_What is being asked_
Restate each entry below exactly; pictures stay out of the copy.

BEGIN

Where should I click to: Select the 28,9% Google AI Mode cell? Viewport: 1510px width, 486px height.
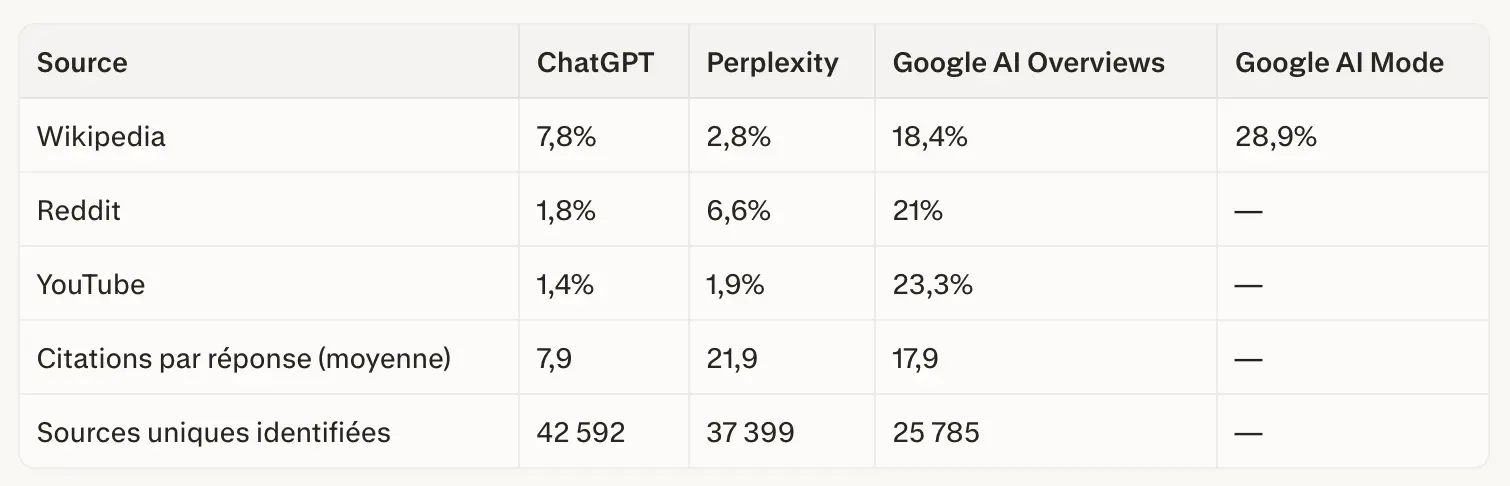1275,136
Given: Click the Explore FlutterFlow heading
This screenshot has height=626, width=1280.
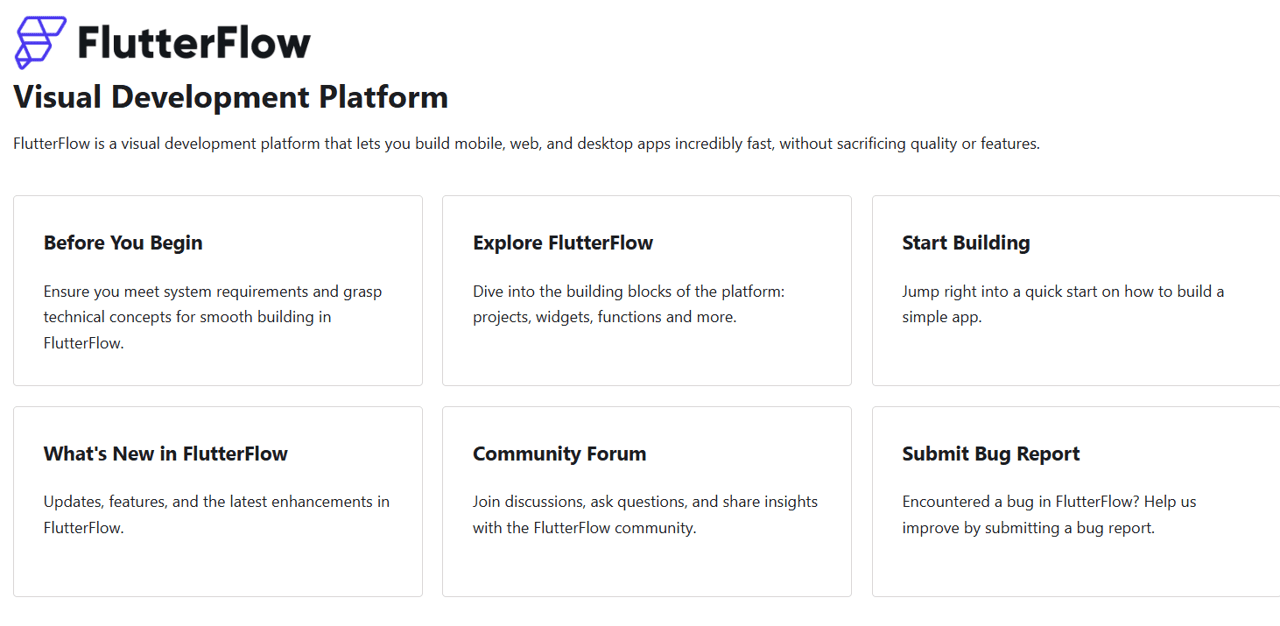Looking at the screenshot, I should (563, 243).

END

_Exercise result_
Where should I click to: Select the 28,9% Google AI Mode cell? Viewport: 1510px width, 486px height.
1275,136
Given: Click the Explore FlutterFlow heading
This screenshot has height=626, width=1280.
Looking at the screenshot, I should (563, 243).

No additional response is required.